The Services table on the Server Health page also shows the health status of the services installed on the server as well as their online or offline status. When a service is offline, the health status of the service is not included in the server’s overall health whether or not it is selected in the Include list.

The mode indicates that the server is running or stopped. To change the mode of the service, click the mode link for that service. The mode page opens for the service where you can start, stop, or restart the service by clicking the applicable button.

You can modify the Include and Notify settings in the Services table by selecting and deselecting the check boxes in those columns, then clicking Apply Settings below the table.

IMPORTANT:You must click the Apply Settings button below the Services table to apply your changes to values in that table. If you leave the page without applying the changes, the settings return to their saved values.

8.1.2 Configuring the Items to Monitor

As stated in the previous section, the server’s overall health is determined by items that are selected in the Include list on the detailed Server Health page. By default, all of the items are selected.

Therefore, if you have a server that has specific parameters that you know will cause a suspect or bad status and you want to be notified only when other parameters have changed, you can remove the items with the suspect or bad parameters from the Include and Notify lists by deselecting them and clicking Apply Settings. You need to apply the settings for the Services items separately from the Operating System items.

[AIM]:
Write the next part of the server health documentation above, continuing from its last sentence.

[GIVEN INFORMATION]:

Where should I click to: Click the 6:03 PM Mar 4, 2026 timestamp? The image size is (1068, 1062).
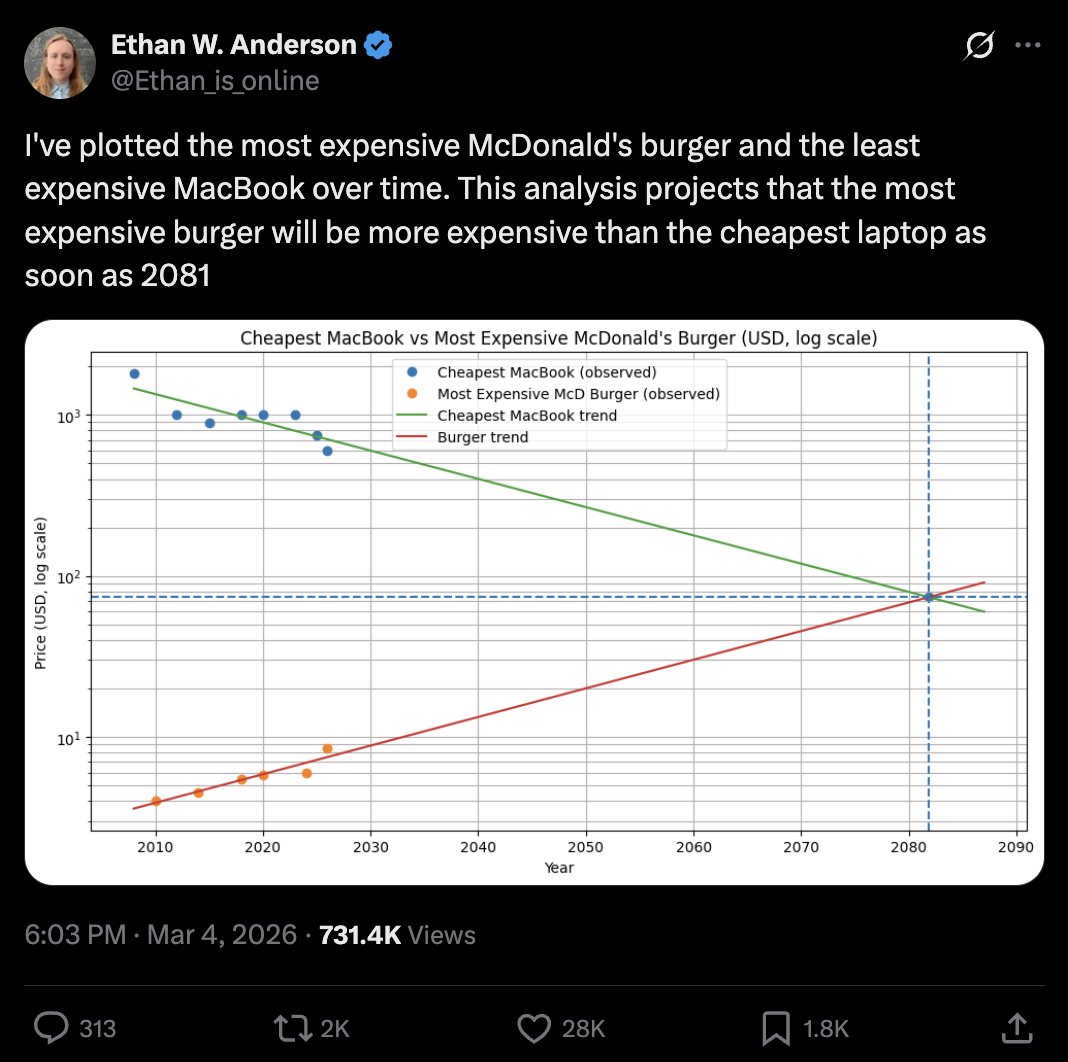(161, 935)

[TASK OUTPUT]:
8.1.3 Configuring Email Notification for Server Health Status

Rather than manually checking the status, you can configure Novell Remote Manager to send an email to notify you when the server’s health status changes to any value other than green (good).

  1. Select the Notify check box for the item on the Server Health page.

  2. Specify the required information for email notification in the /etc/opt/novell/httpstkd.conf file.

    You can edit this file via the link provided on the Configuration Options page.

  3. After changing the /etc/opt/novell/httpstkd.conf file, restart HTTPSTKD.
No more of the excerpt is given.